Wake up Maine and stand behind Roxanne Quimby this time.

"The fear that people might end up doing a little more walking is not one of these legitimate criticisms."

Quimby and Restore's misanthropic ideology and demands to remove private property rights and industry for massive government-imposed wilderness "eco-system restoration" over millions of acres does not mean people only "might do a little walking".

[i]"I personally thank the author for pointing out the difference between Ms. Quimby's proposal and that of RESTORE. They are two very different proposals. Ms. Quimby owns the land she is offering up as national park acreage. RESTORE owns not an acre but proposes a 3.2 million acre park with nothing to put up for ante."

There is no difference between the Quimby and Restore agendas. Quimby has been collaborating with Restore for years, leaving the Restore board of directors only because she knows how much Restore is despised in rural Maine. She is trying to moderate her public image while still collaborating with Restore and supporting their common goals.

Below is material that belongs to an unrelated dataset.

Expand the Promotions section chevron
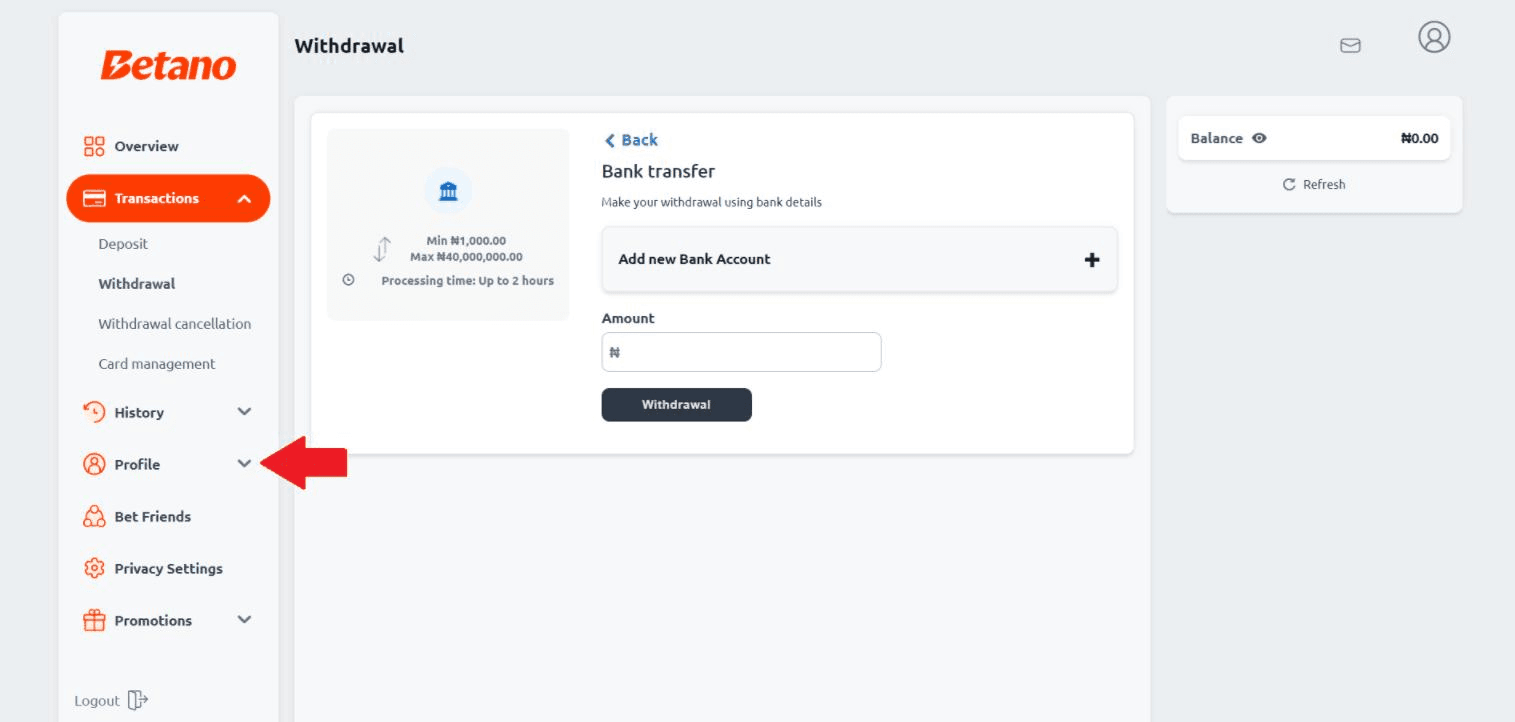 click(x=244, y=620)
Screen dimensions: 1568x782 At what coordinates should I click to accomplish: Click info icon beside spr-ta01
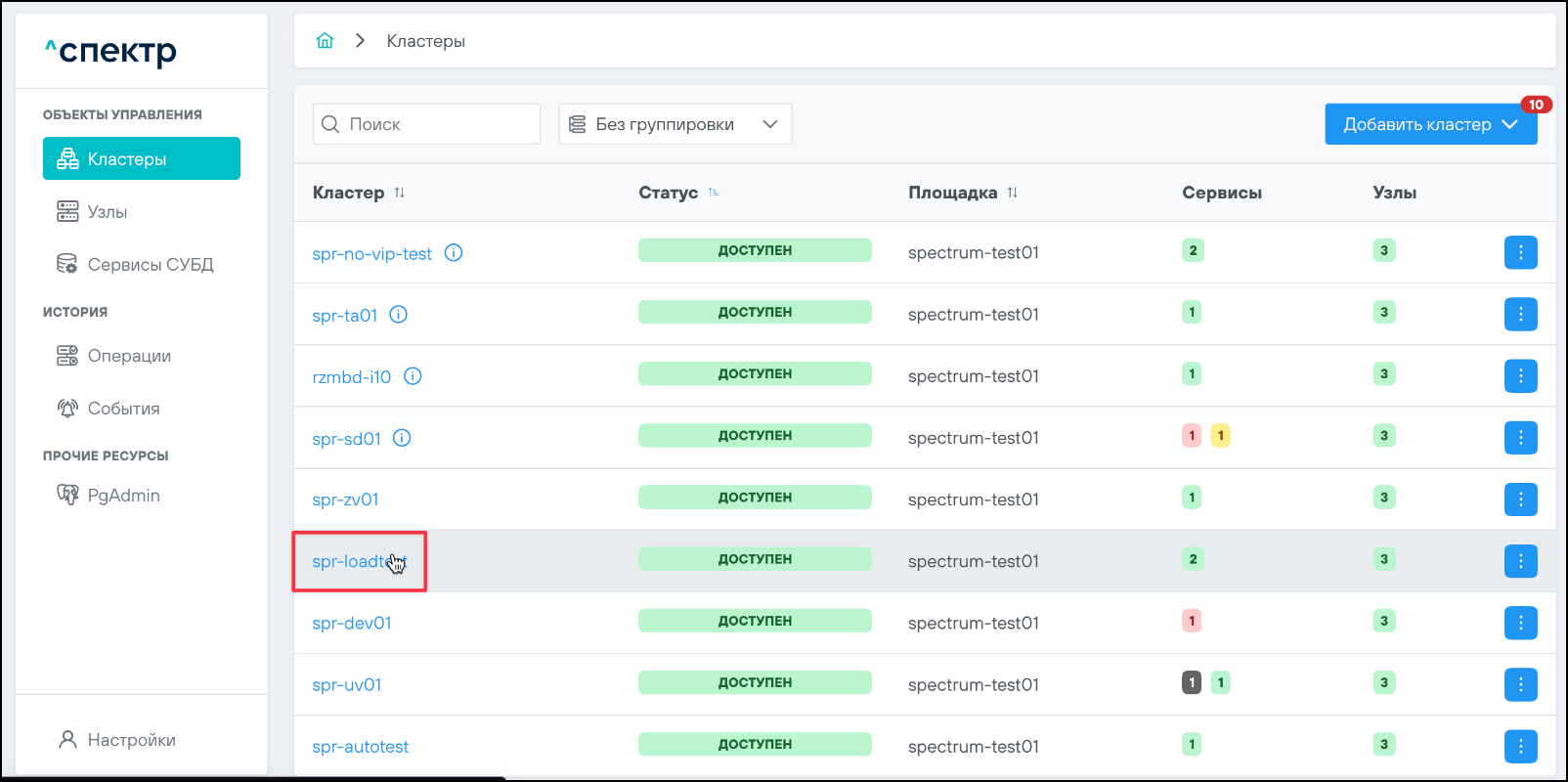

Quimby has recently chided Restore only for not having what she calls an "executive plan". She has boasted that her "gift" of 70,000 acres is intended as a "seed" and a "down payment" for the rest of the millions of acres of other people's private property Restore and Quimby want the government to take over. This is in accordance with the original plans from Washington DC almost 25 years ago as a strategic priority for the National Park Service and its lobby to move against private property in New England.

Even with Quimby's 70,000 acre tactical shell game, the current political promotions in Maine are not restricted to a "mere" 70,000 acres, and Quimby herself said a few days ago, "I'd like to see a ten million-acre national park!" and "the sky's the limit".

Quimby is not making a "generous" offer. She is throwing a lot of money around and is politically playing her land to try to buy public policy for government control over as much land as she can for her own political agenda. She has a long record as a power-seeking 60s counter culture radical and wilderness fanatic, admittedly seeking to make a "legacy" for herself. She wants to eliminate private property as such and has said so. The anti-private property rights, anti-private industry change in form of government she is trying to impose on Maine is not a "gift".
[/i]

"The likes of Plum Creek should have awoken all of us to realize what an out of state corporation can do to our Maine woods. What acreage they don't clear cut they'll develop if they can."

The Plum Creek plan is extremely low density, intended to evolve in accordance with a well-though out plan over 30 years or more. It includes 400,000 acres of permanent conservation land not subject to development -- far more than the Quimby seed of 70,000 acres. The pressure groups are trying to stop the Plum Creek plan on its own property because they want all the land under Federal control. They hate and resent other people's private homes and the owners' personal enjoyment of them in privacy under private property rights. Even a conservation exaction of 400,000 acres isn't enough for them.

It's telling, Anonymous, that you submit your comments anonymously.
If you had the money Ms Quimby has and bought a bunch of land with it, that land would be yours to do with as you wished. Sounds like that might be something involving gasoline engines or civilization -- it's a little hard to infer from your screeds. You could give it to your heirs when you died, too, and then they could do with it what they wished. You could log it, you could turn it into subdivisions, you give it to the state of Maine, you could give it to the federal government, you could make it into a golf course -- whatever. This is her land.